(Stored items)
----------------------------------------

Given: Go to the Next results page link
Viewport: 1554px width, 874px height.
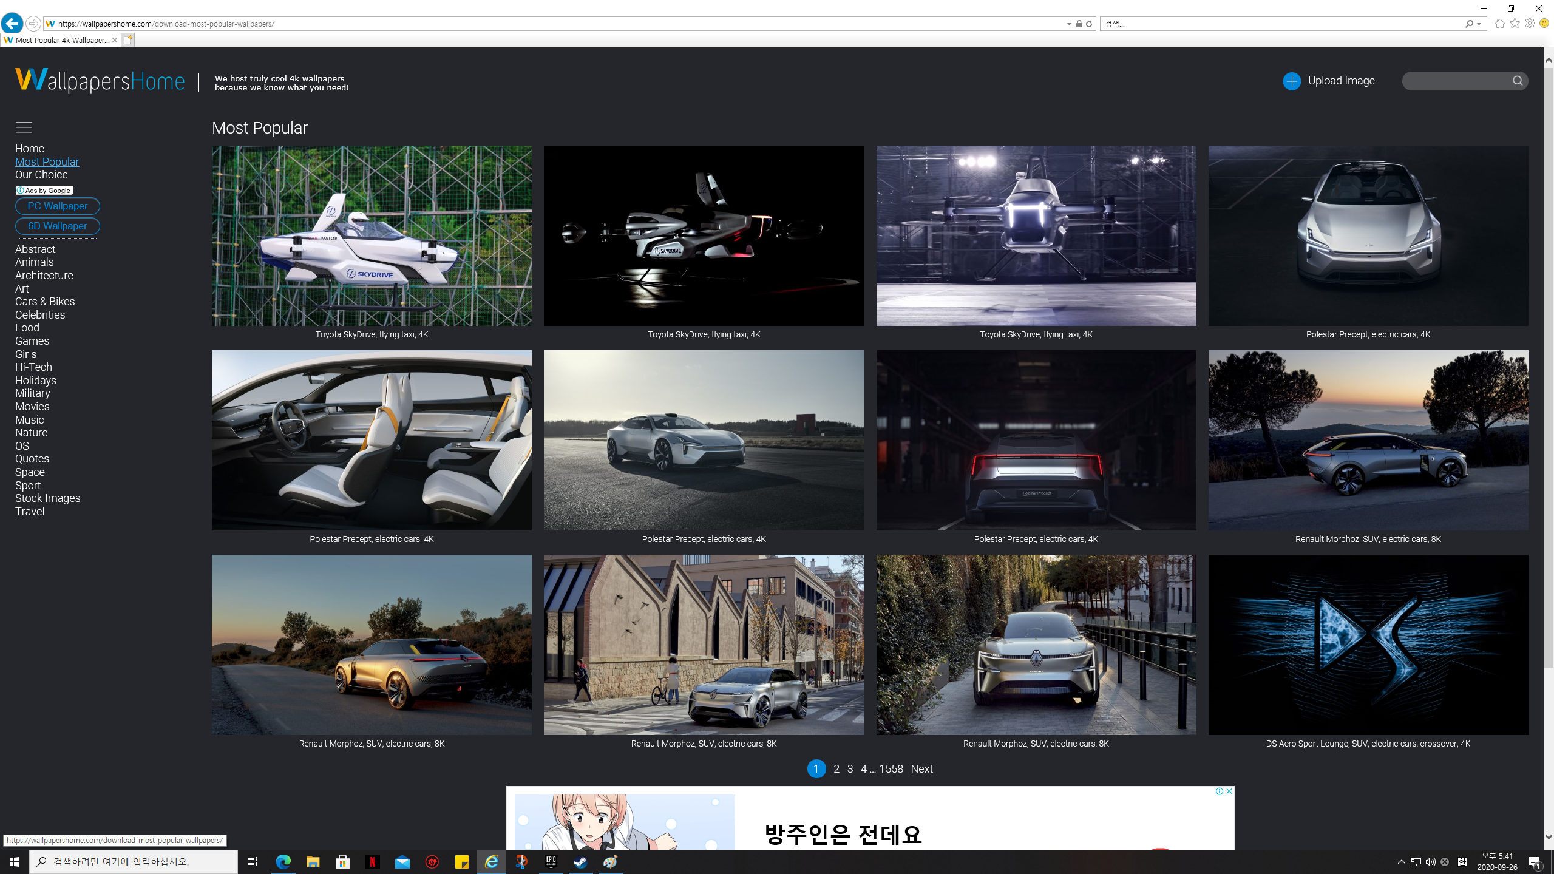Looking at the screenshot, I should pos(921,769).
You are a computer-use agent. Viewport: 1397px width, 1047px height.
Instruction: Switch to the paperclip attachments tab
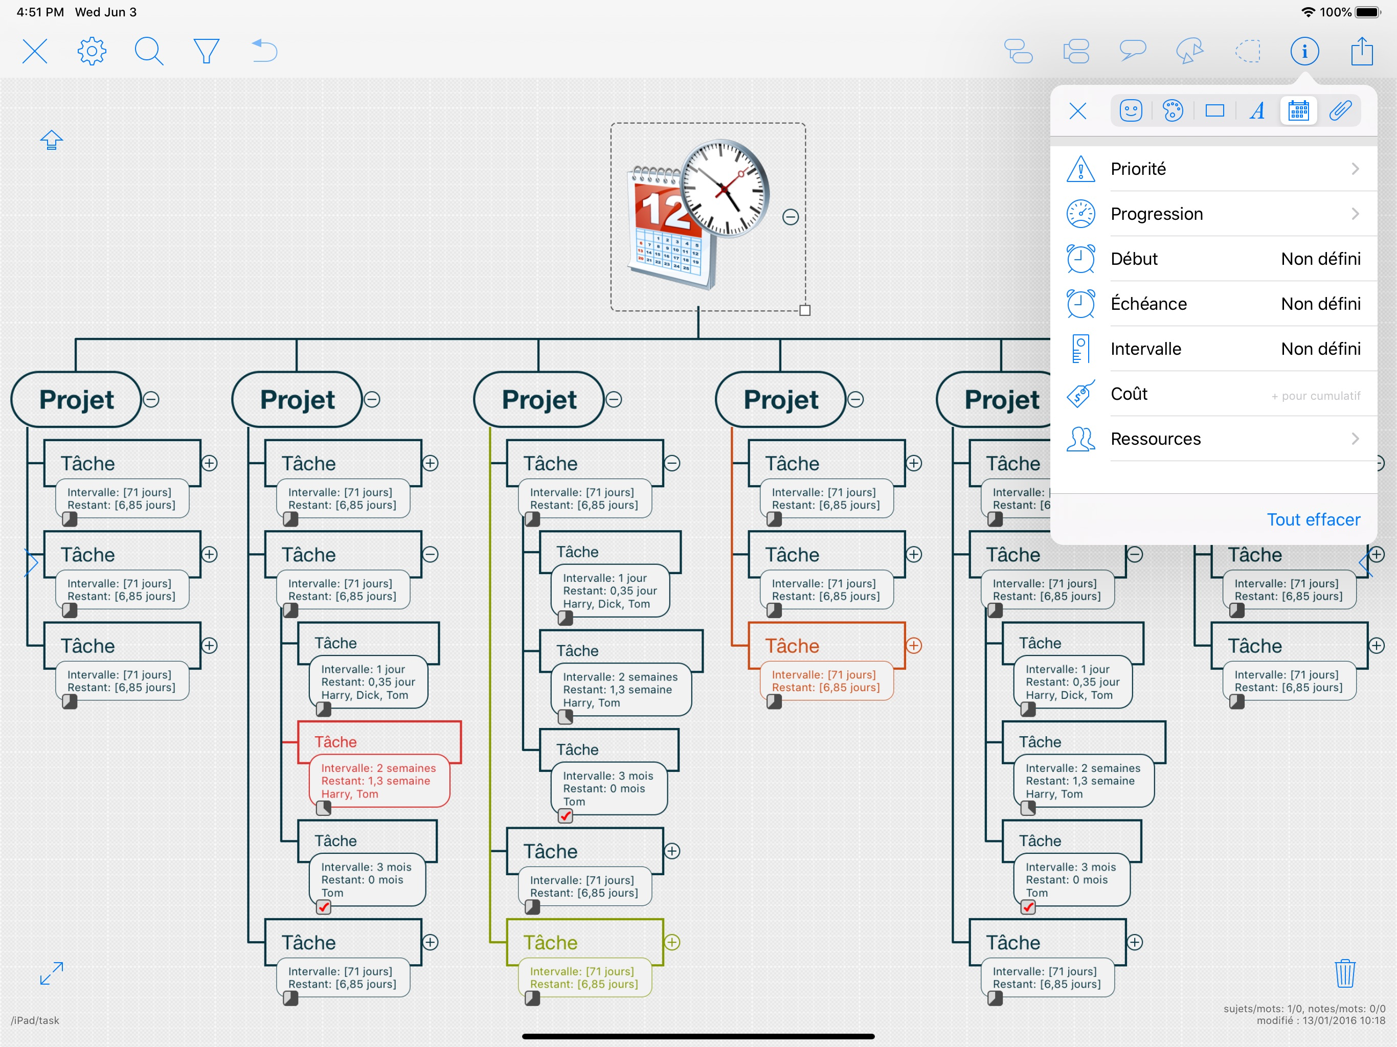1340,111
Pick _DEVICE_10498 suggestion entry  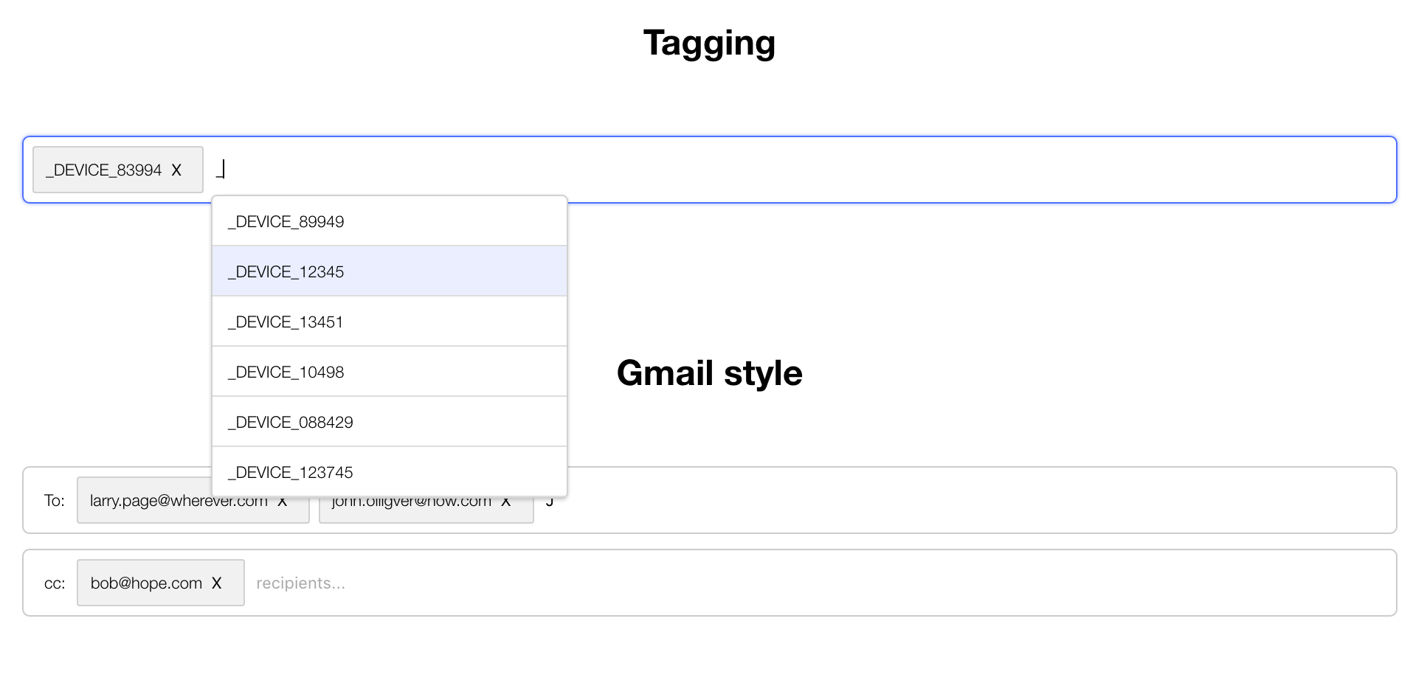click(286, 371)
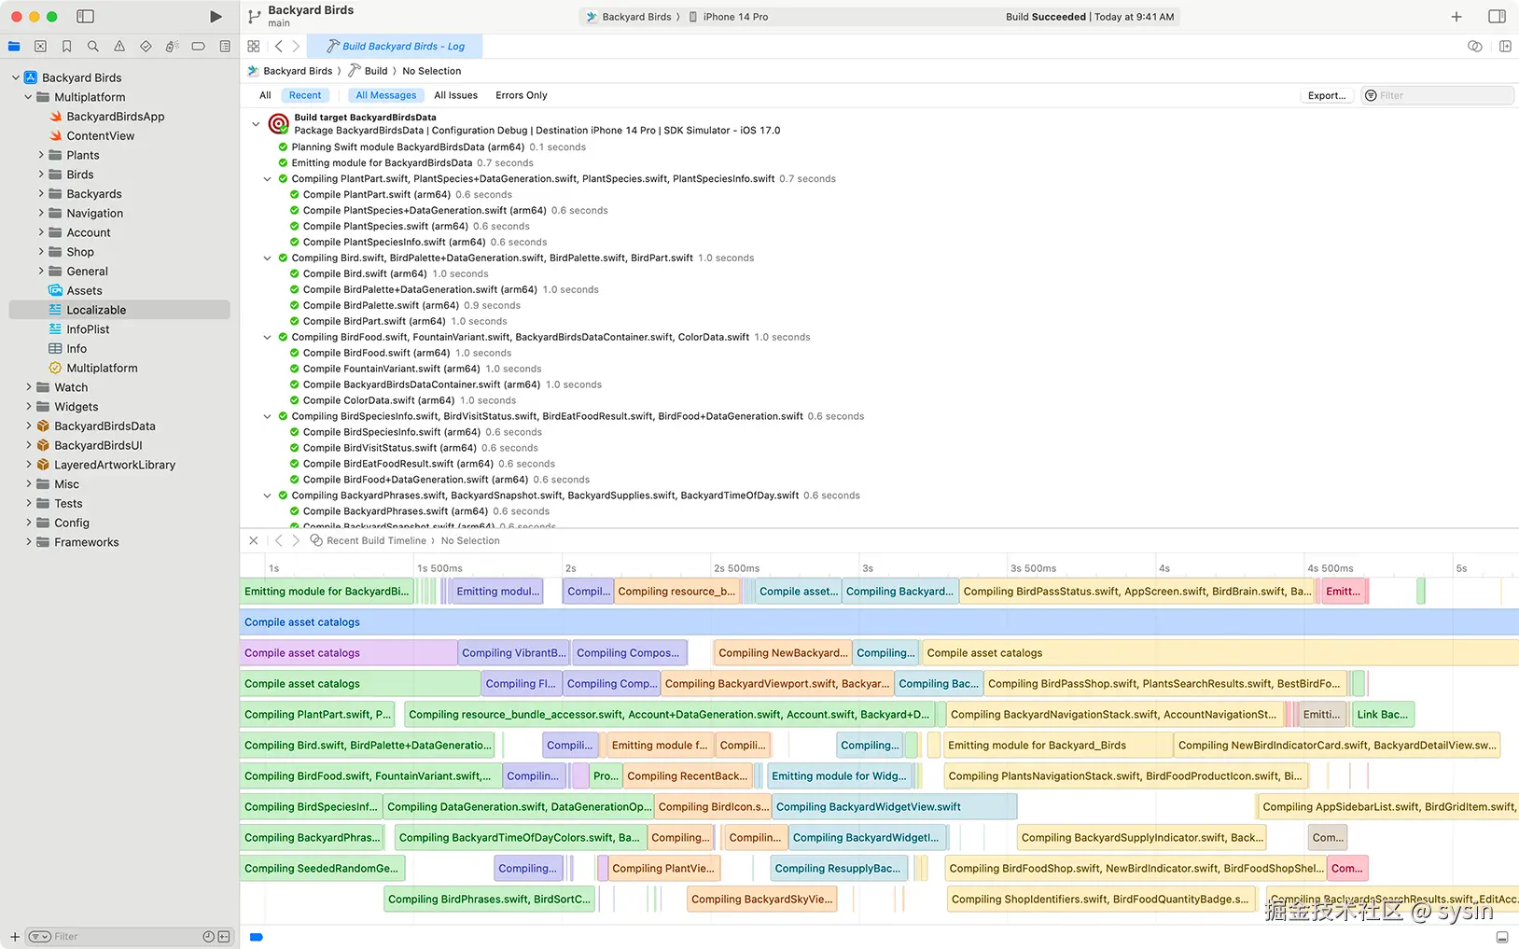Switch to the "Recent" scope tab
The height and width of the screenshot is (949, 1519).
[x=304, y=94]
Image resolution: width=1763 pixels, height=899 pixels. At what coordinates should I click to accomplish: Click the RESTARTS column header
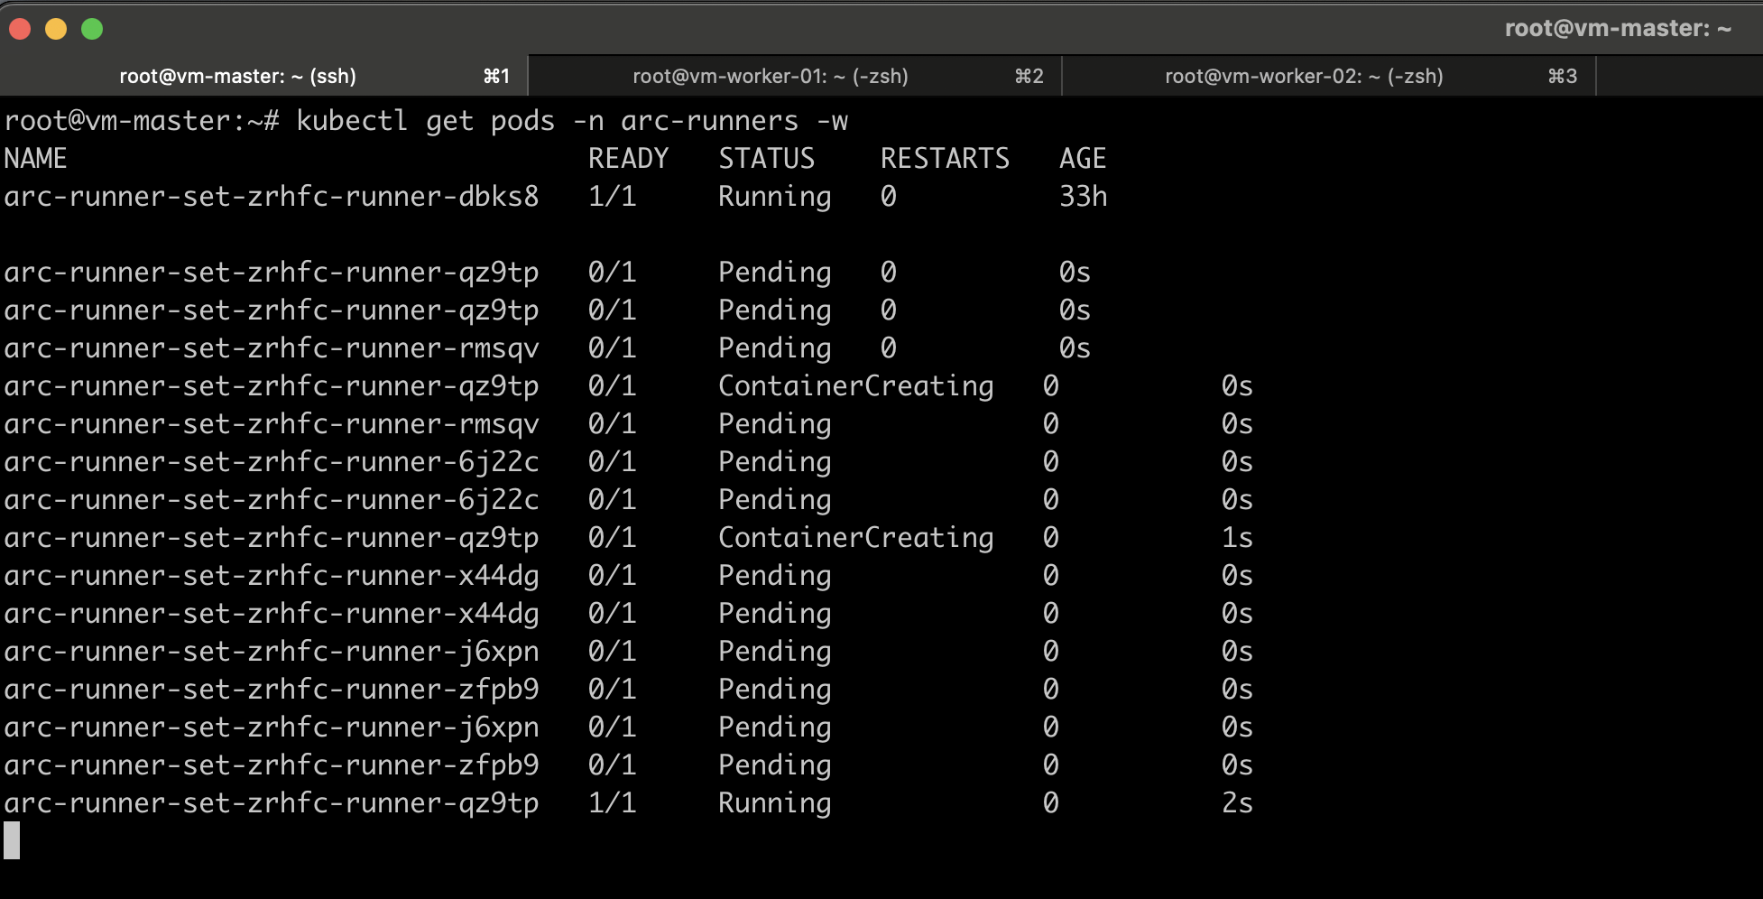click(946, 158)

----------------------------------------

**Action item**
Only the lines from the top of the records through the line with "You are a computer-use" belong in the copy; write them out exactly, leaving out pictures.

**Exercise solution**
Given: Go to the Next results page link
Viewport: 1554px width, 874px height.
Looking at the screenshot, I should pos(921,769).
You are a computer-use agent. Viewport: 1397px width, 1047px height.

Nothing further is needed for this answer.